Effective Date: 
Wed, 09/02/2015
Mon, 10/03/2016
Mon, 07/03/2017

Purpose:  Expanding access to Tuberculosis skin testing supports the UCSC SHC Communicable Disease Screening Policy.  This includes screening of UCSC SHC staff under the Employee Health Screening criteria, as well as students that present for screening for tuberculosis for a number of reasons.  

Policy:  Under this Standing Order from the medical director, MAs who have successfully completed  the UCSC SHC TST placement training, may place tuberculin skin  tests (TST)  provided the patients and/or staff meet the following criteria:

 1.  Are required to receive this screening under the UCSC SHC Employee Health Communicable Disease Screening policy requirements
 2.  For students:  Meets the guidelines under the UCSC SHC Clinical Guidelines :Tuberculosis Testing

(see attached links).

Under this standing order, the medical director delegates the authority to supervise the MA to place TST to MDs, DOs, registered nurses, pharmacists, physician assistants and nurse practitioners.

TST may be placed by an MA only when there is a physician or advanced practice provider (NP, PA) on the premises of the Student Health Center.

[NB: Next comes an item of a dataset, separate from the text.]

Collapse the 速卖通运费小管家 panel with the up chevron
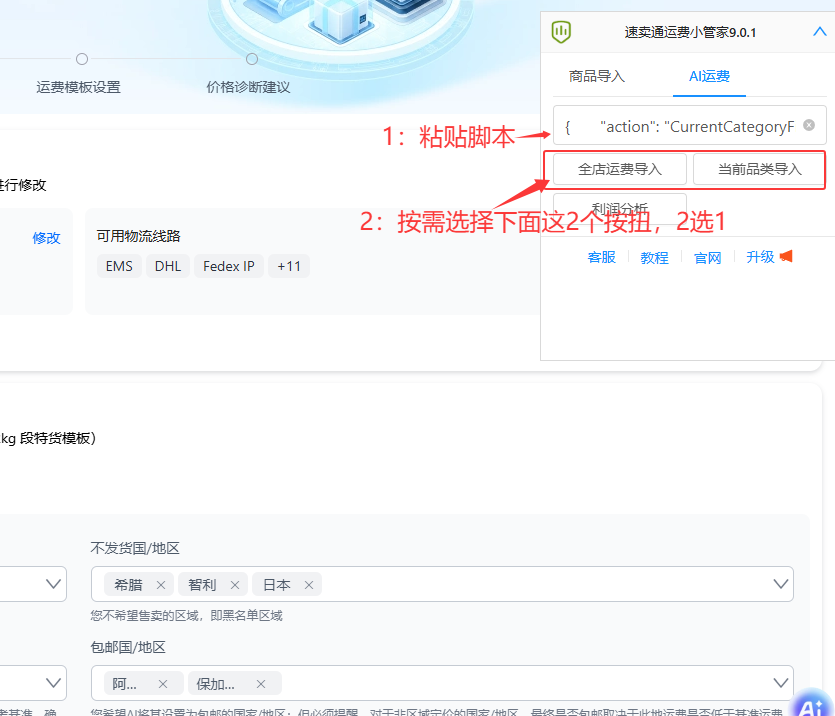This screenshot has height=716, width=835. tap(820, 32)
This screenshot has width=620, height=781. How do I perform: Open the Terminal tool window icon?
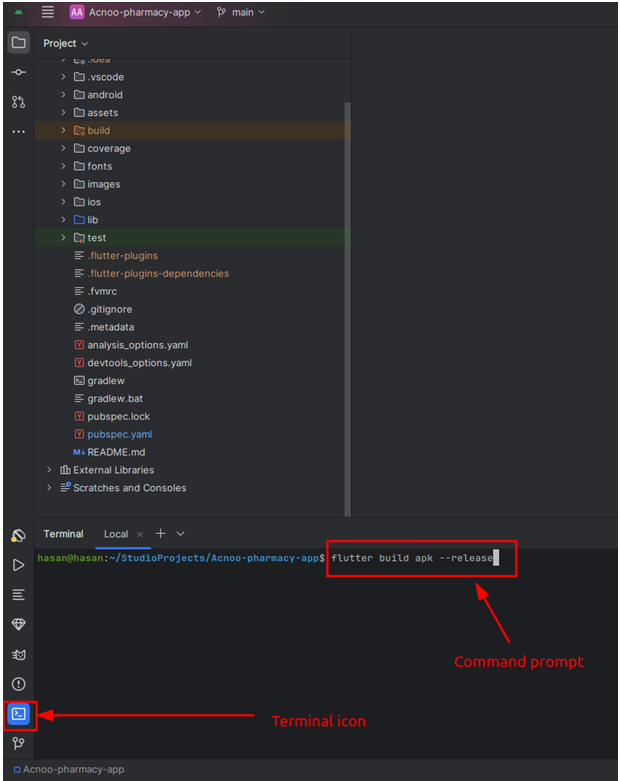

1.  Employee or student completes the TB Screen and Test form HC:330. (For students this questionnaire can be completed on-line and populates the EHR note using the Health e-Communicator secure messaging system.)
2.  The MA reviews the form to verify no prior positive TST or other active risk factors.  If prior history of positive TST or other positive risk factors, an RN or clinician is consulted for next steps.  If the patient is a UCSC SHC employee, the MA consults the Employee Health Nurse or designee.  No TST is to be placed on anyone with a history of previous positive TST. 
3.  If there are no contraindications the MA draws up 0.1cc of Tubersol.  In every instance the MA, prior to administration of the tuberculin skin test, must present the vial of Tubersol to a Registered Nurse, pharmacist, physician, physician assistant or nurse practitioner to verify the correct medication and dosage. 

4.  After verification, the MA cleans inner aspect of the patient's forearm, and injects intradermally, needle bevel up, creating a small wheal. Procedure is repeated in another location if no wheal is noted.
5.  Safety mechanism is activated, syringe is discarded in sharps container.
6.  The patient is notified that the test results need to be read in 48 to 72 hours by a SHC nurse.
7.  The MA documents test placement in the medical record per protocol including "by Standing Order".